Solar panels power the electronics (and charge a battery for night use). The electronics box holds a flight computer with navigational algorithms; an altitude-control system; a battery; and a handful of radios and antennas for receiving and relaying 4G LTE signals.
2. Network
Regional telecoms beam 4G LTE signals to the balloons. Each balloon communicates with dozens of others to form a mesh-like global network, always in motion. A single balloon relays the signal–like a cell tower in the sky–to a ground area many miles in diameter. Download speeds can reach up to 10 megabits per second–about the U.S. national average–to 4G devices. Google had tested the concept with Wi-Fi, but abandoned the plan because it would have meant building a network of ground-based antennas, too. With 4G LTE, people in even the most remote regions can access email and internet on a cell phone alone.
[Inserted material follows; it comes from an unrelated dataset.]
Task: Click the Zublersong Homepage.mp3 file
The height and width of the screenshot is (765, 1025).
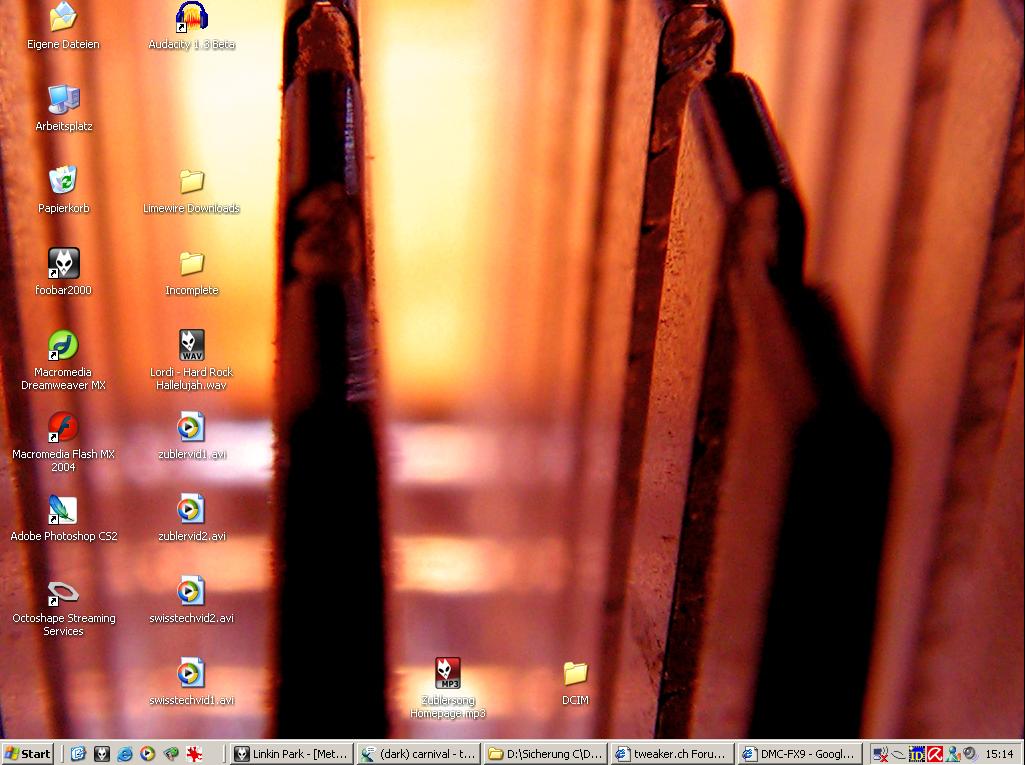Action: (x=447, y=674)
Navigating The Stratosphere
Layers of stratospheric wind move in varying, but predictable, directions. Ground engineers shift the balloon up or down through layers to steer it north, south, east, or west. To lower the balloon, they trigger an onboard pump to draw in air, which is seven times denser than helium. To raise it, they release air. Using algorithms based on National Oceanic and Atmospheric Administration wind-prediction data, they drive the balloon into the current that takes it where needed.